Exercise: Restate, exactly as written, the entries below from the line that holds "Корчевание пней, удаление пней (731, 2429)" through the line that holds "Identify the click". Pictures are not part of the copy.

The data:
§
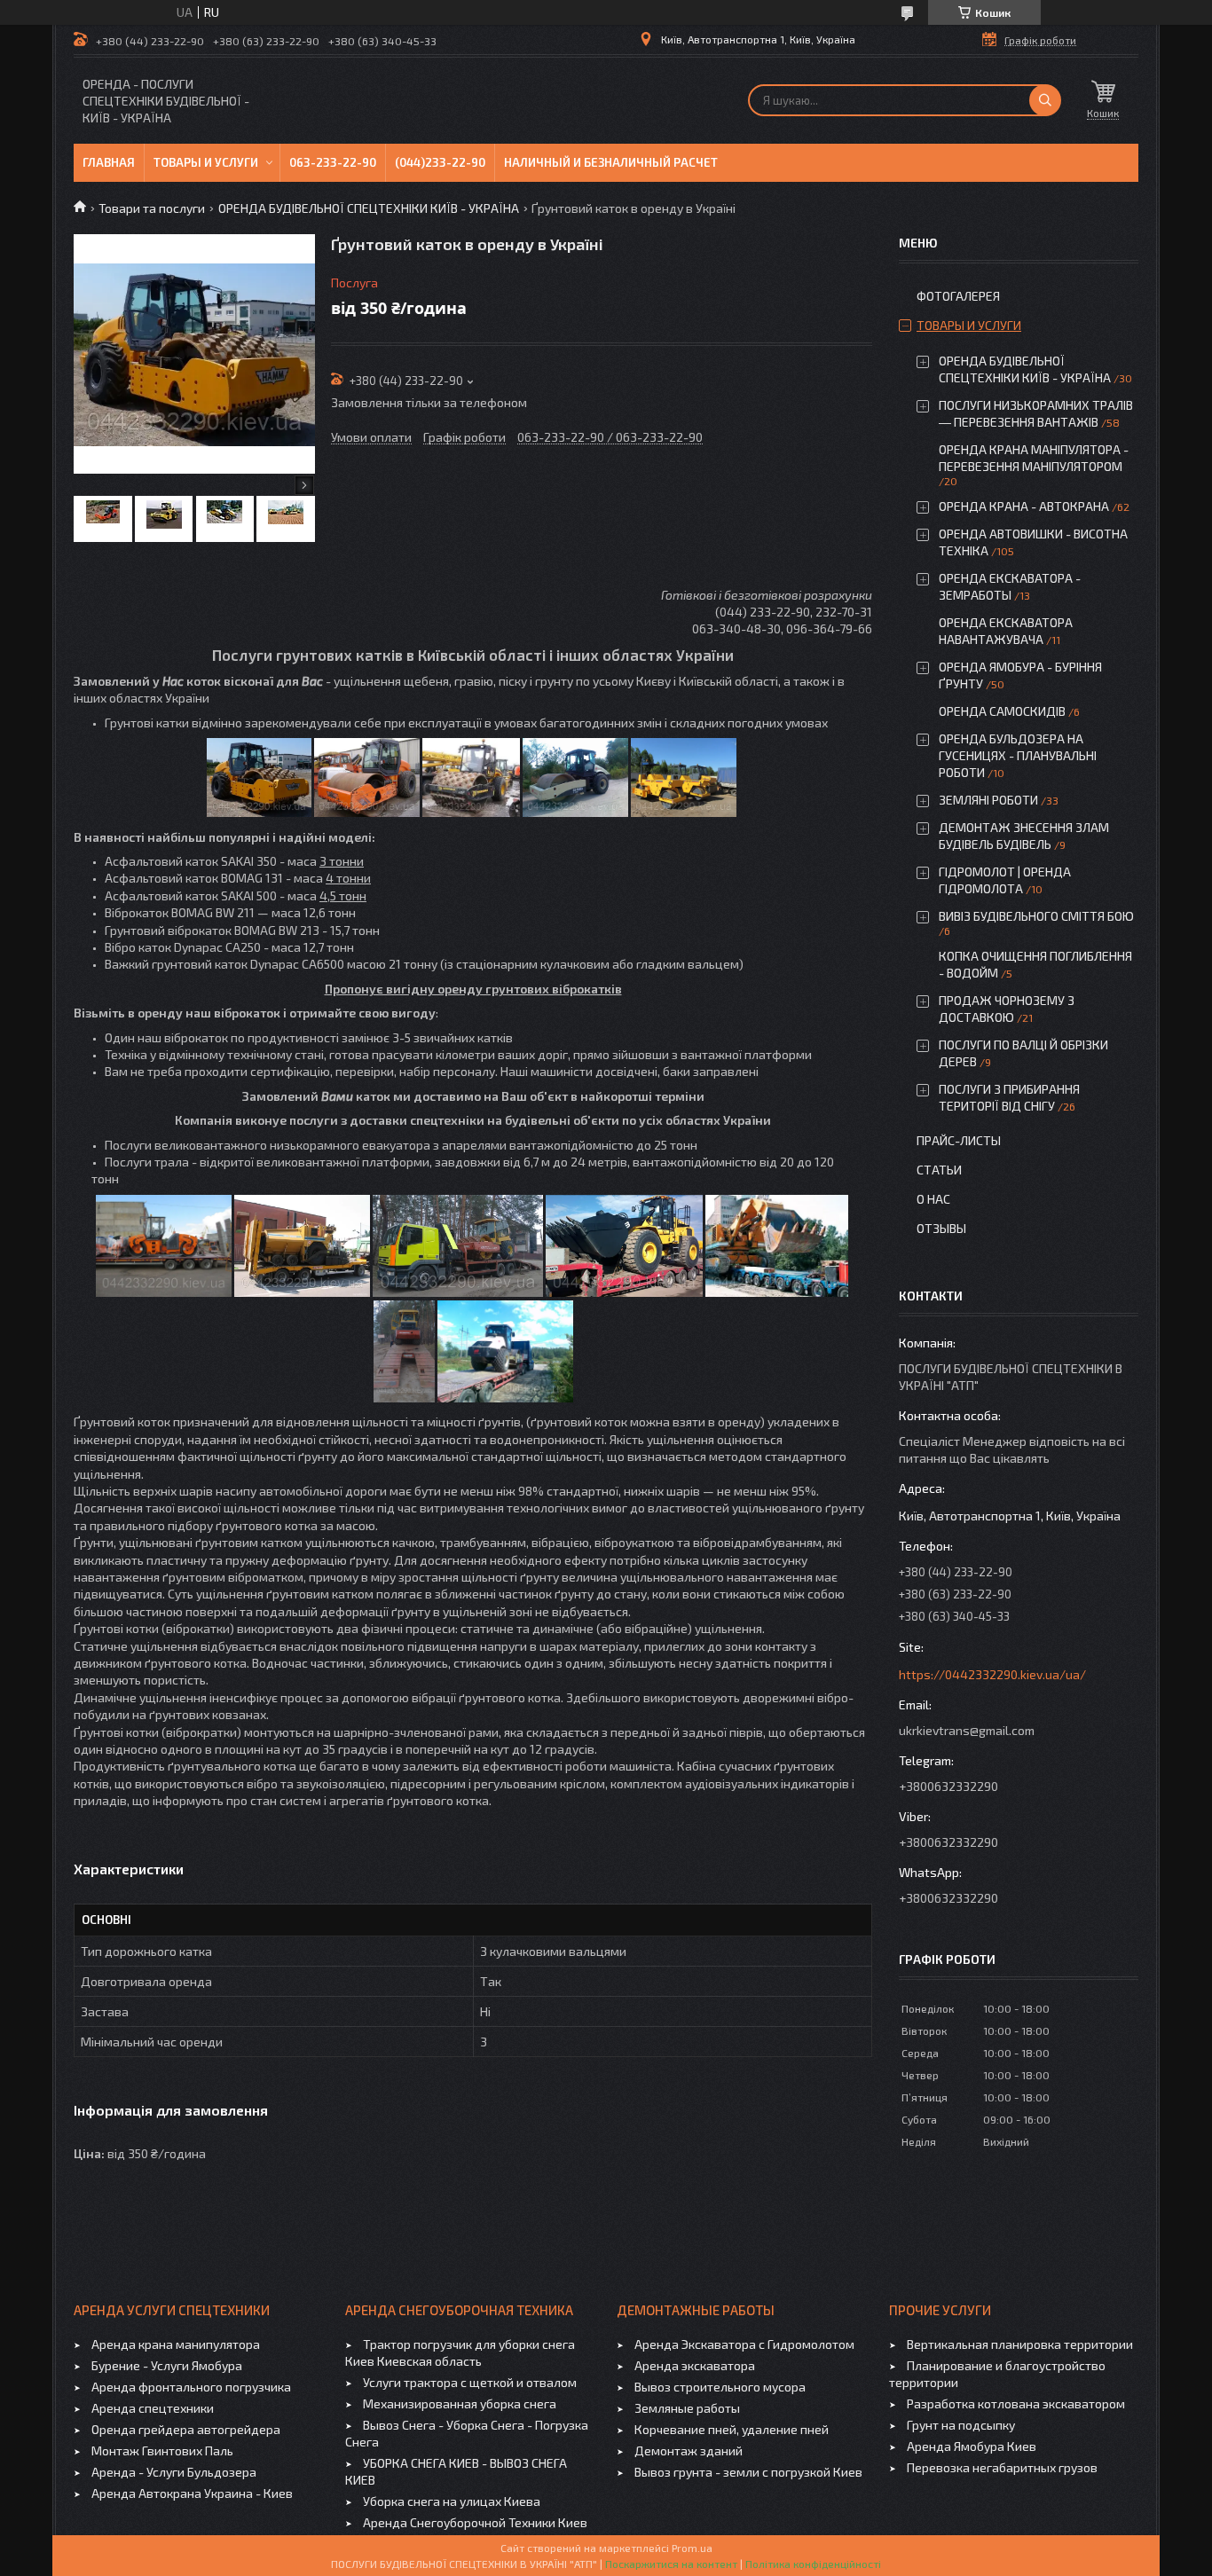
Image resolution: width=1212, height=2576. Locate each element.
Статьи (939, 1169)
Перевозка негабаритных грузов (1002, 2467)
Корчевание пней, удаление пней (731, 2429)
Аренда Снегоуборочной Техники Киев (475, 2522)
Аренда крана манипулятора (175, 2344)
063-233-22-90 (332, 162)
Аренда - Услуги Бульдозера (173, 2471)
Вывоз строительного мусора (720, 2386)
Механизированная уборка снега (459, 2403)
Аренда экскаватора (694, 2365)
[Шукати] (1045, 100)
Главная (109, 162)
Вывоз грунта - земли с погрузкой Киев (748, 2471)
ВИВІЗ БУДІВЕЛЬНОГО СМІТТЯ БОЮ (1036, 915)
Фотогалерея (958, 295)
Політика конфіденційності (813, 2563)
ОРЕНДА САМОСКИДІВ (1002, 711)
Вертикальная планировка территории (1020, 2344)
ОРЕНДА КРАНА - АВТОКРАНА (1024, 506)
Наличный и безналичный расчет (611, 162)
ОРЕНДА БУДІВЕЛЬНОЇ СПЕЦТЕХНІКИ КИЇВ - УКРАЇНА (368, 208)
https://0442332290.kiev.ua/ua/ (992, 1674)
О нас (933, 1198)
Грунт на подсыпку (961, 2424)
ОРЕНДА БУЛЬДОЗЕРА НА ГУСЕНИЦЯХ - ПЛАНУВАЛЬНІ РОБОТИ (1018, 755)
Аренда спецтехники (152, 2407)
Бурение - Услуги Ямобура (166, 2365)
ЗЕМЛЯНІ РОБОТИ (988, 799)
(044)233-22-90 (440, 162)
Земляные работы (687, 2407)
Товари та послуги (151, 208)
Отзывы (941, 1228)
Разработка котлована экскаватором (1016, 2403)
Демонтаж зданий (688, 2450)
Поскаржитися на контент (671, 2563)
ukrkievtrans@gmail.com (967, 1730)
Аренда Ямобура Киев (971, 2446)
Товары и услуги (205, 162)
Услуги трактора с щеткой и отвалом (470, 2382)
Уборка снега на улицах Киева (451, 2501)
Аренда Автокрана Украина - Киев (192, 2493)
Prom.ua (692, 2547)
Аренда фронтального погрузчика (191, 2386)
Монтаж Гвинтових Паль (162, 2450)
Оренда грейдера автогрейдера (185, 2429)
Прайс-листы (959, 1140)
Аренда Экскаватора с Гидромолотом (744, 2344)
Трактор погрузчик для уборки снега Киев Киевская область (460, 2352)
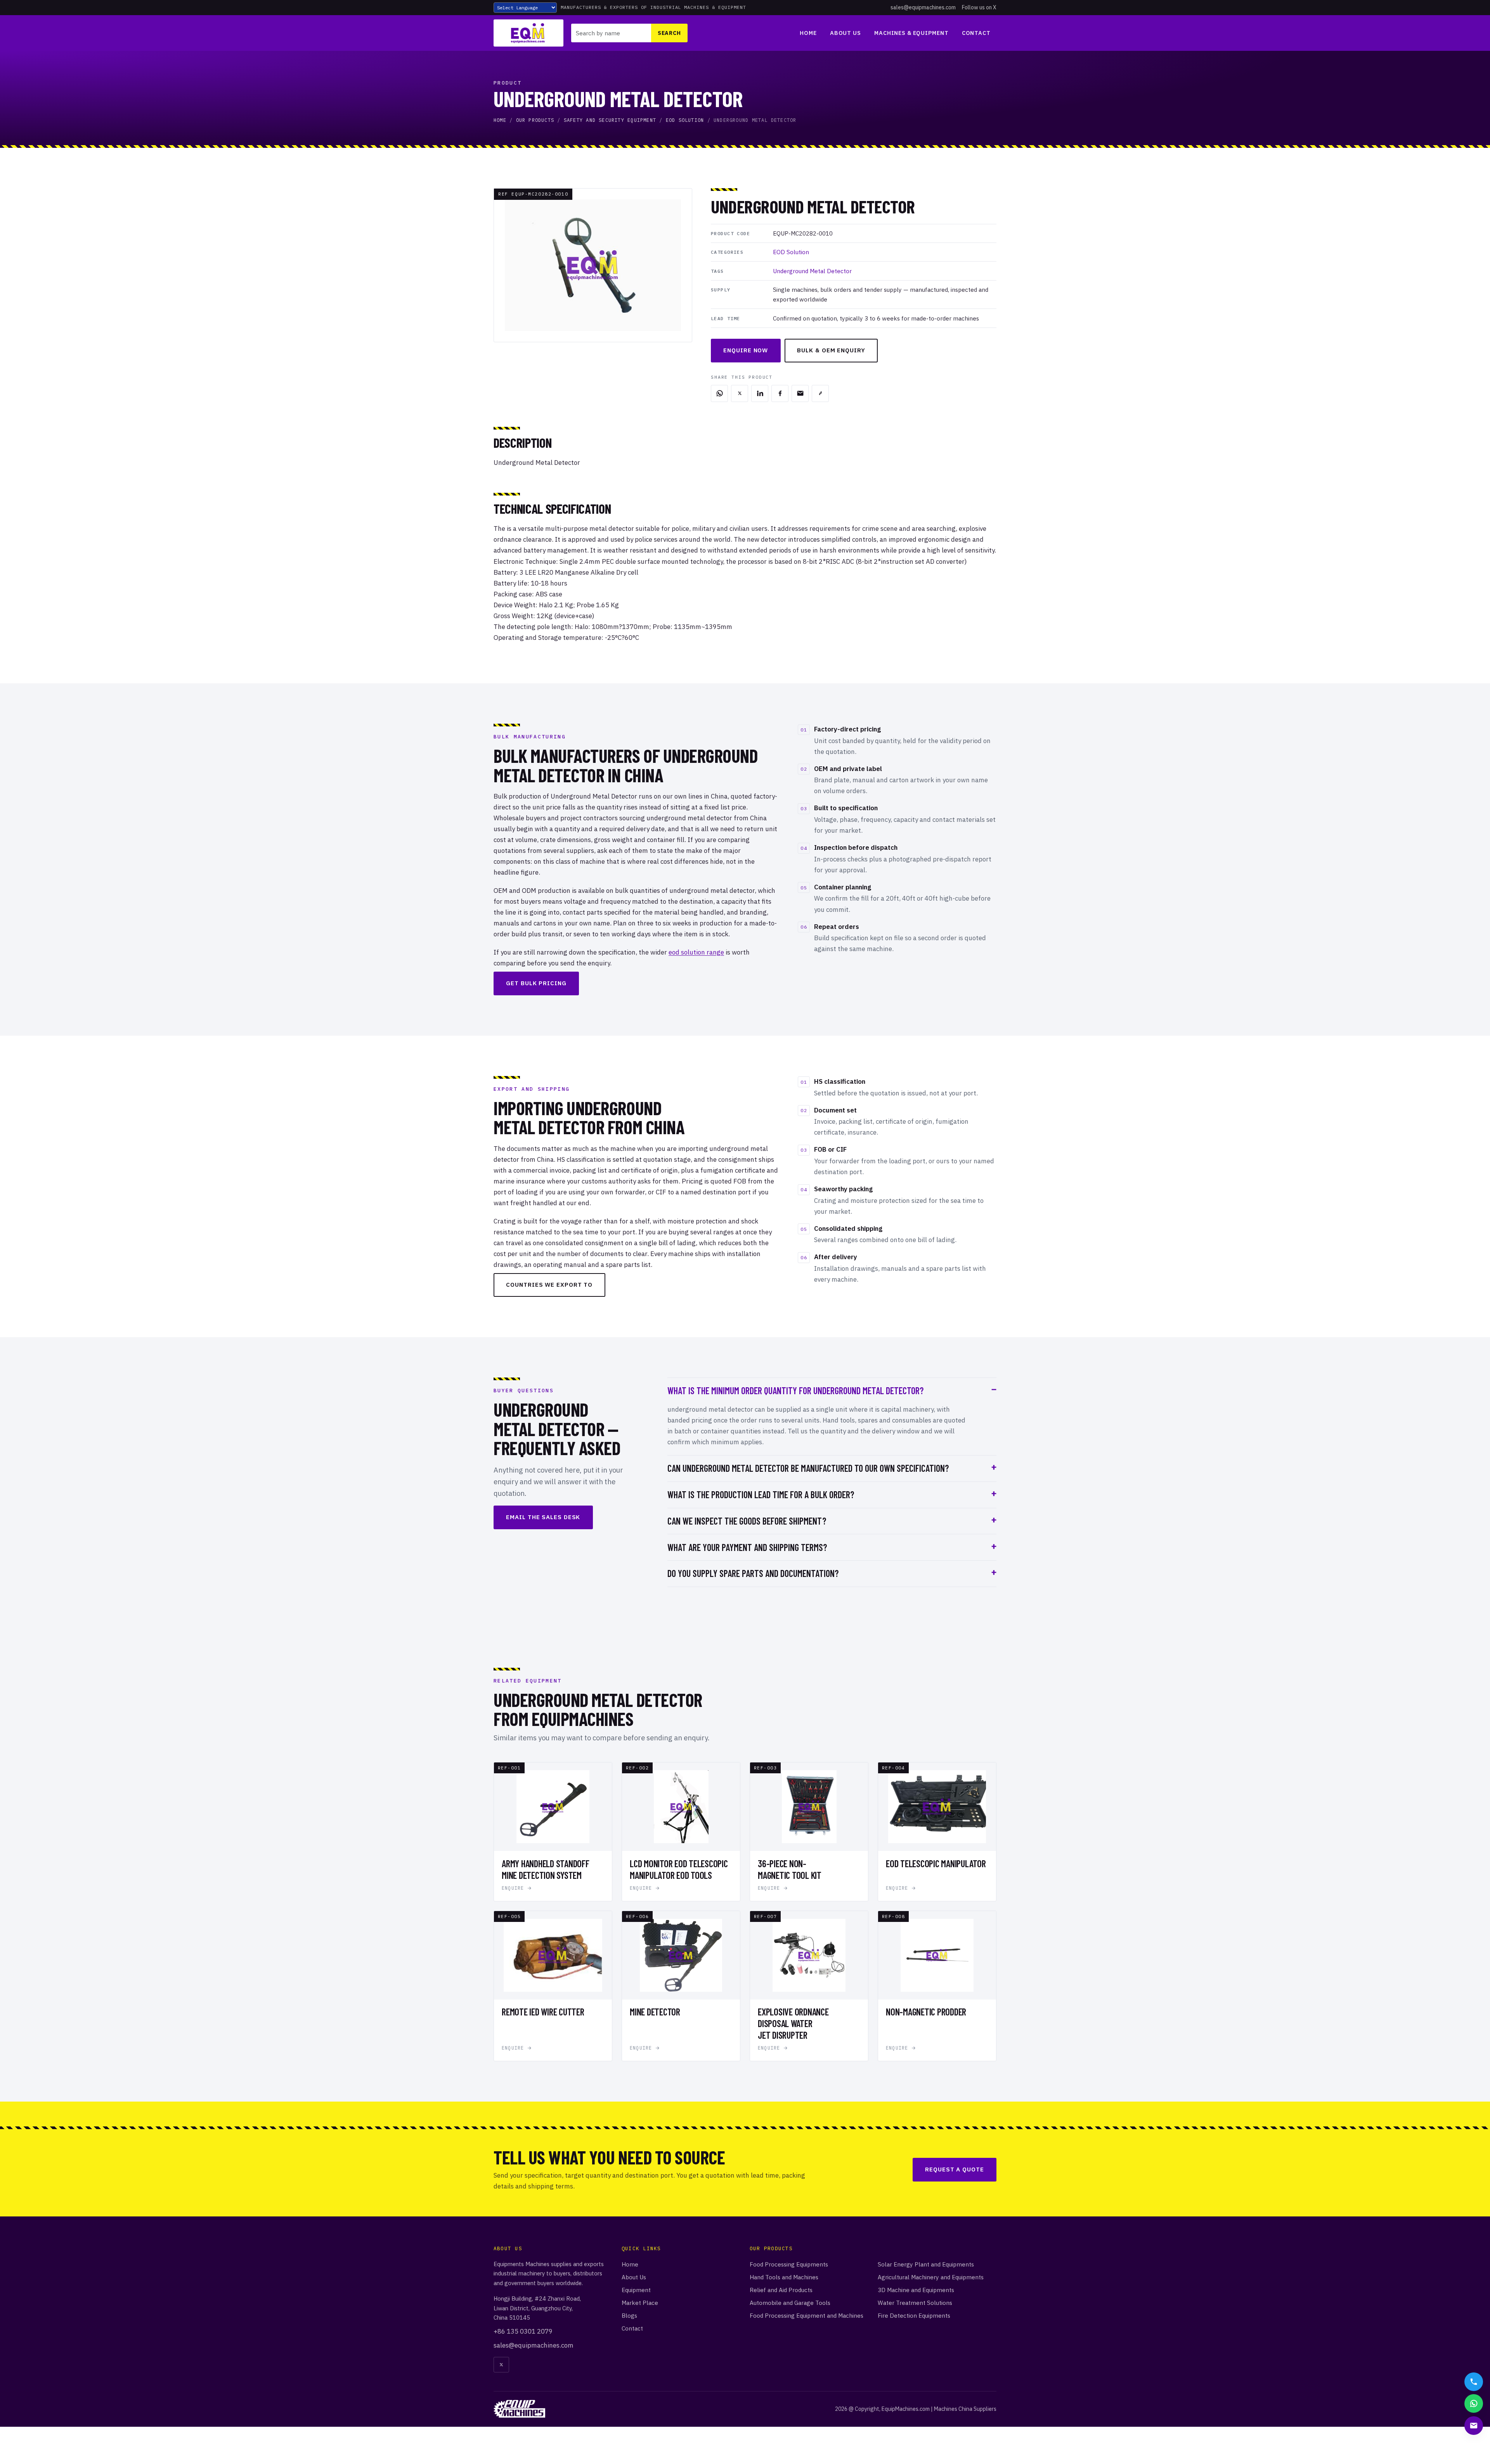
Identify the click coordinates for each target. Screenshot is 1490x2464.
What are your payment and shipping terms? (747, 1547)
§
Response:
Корчевание пней, удаление пней (731, 2429)
Аренда Снегоуборочной Техники Киев (475, 2522)
Аренда крана манипулятора (175, 2344)
063-233-22-90 (332, 162)
Аренда - Услуги Бульдозера (173, 2471)
Вывоз строительного мусора (720, 2386)
Механизированная уборка снега (459, 2403)
Аренда экскаватора (694, 2365)
[Шукати] (1045, 100)
Главная (109, 162)
Вывоз грунта - земли с погрузкой Киев (748, 2471)
ВИВІЗ БУДІВЕЛЬНОГО СМІТТЯ БОЮ (1036, 915)
Фотогалерея (958, 295)
Політика конфіденційності (813, 2563)
ОРЕНДА САМОСКИДІВ (1002, 711)
Вертикальная планировка территории (1020, 2344)
ОРЕНДА КРАНА - АВТОКРАНА (1024, 506)
Наличный и безналичный расчет (611, 162)
ОРЕНДА БУДІВЕЛЬНОЇ СПЕЦТЕХНІКИ КИЇВ - УКРАЇНА (368, 208)
https://0442332290.kiev.ua/ua/ (992, 1674)
О нас (933, 1198)
Грунт на подсыпку (961, 2424)
ОРЕНДА БУЛЬДОЗЕРА НА ГУСЕНИЦЯХ - ПЛАНУВАЛЬНІ РОБОТИ (1018, 755)
Аренда спецтехники (152, 2407)
Бурение - Услуги Ямобура (166, 2365)
ЗЕМЛЯНІ РОБОТИ (988, 799)
(044)233-22-90 (440, 162)
Земляные работы (687, 2407)
Товари та послуги (151, 208)
Отзывы (941, 1228)
Разработка котлована экскаватором (1016, 2403)
Демонтаж зданий (688, 2450)
Поскаржитися на контент (671, 2563)
ukrkievtrans@gmail.com (967, 1730)
Аренда Ямобура Киев (971, 2446)
Товары и услуги (205, 162)
Услуги трактора с щеткой и отвалом (470, 2382)
Уборка снега на улицах Киева (451, 2501)
Аренда Автокрана Украина - Киев (192, 2493)
Prom.ua (692, 2547)
Аренда фронтального погрузчика (191, 2386)
Монтаж Гвинтових Паль (162, 2450)
Оренда грейдера автогрейдера (185, 2429)
Прайс-листы (959, 1140)
Аренда Экскаватора с Гидромолотом (744, 2344)
Трактор погрузчик для уборки снега Киев Киевская область (460, 2352)
Identify the click coordinates for each target. Screenshot is 1490x2464.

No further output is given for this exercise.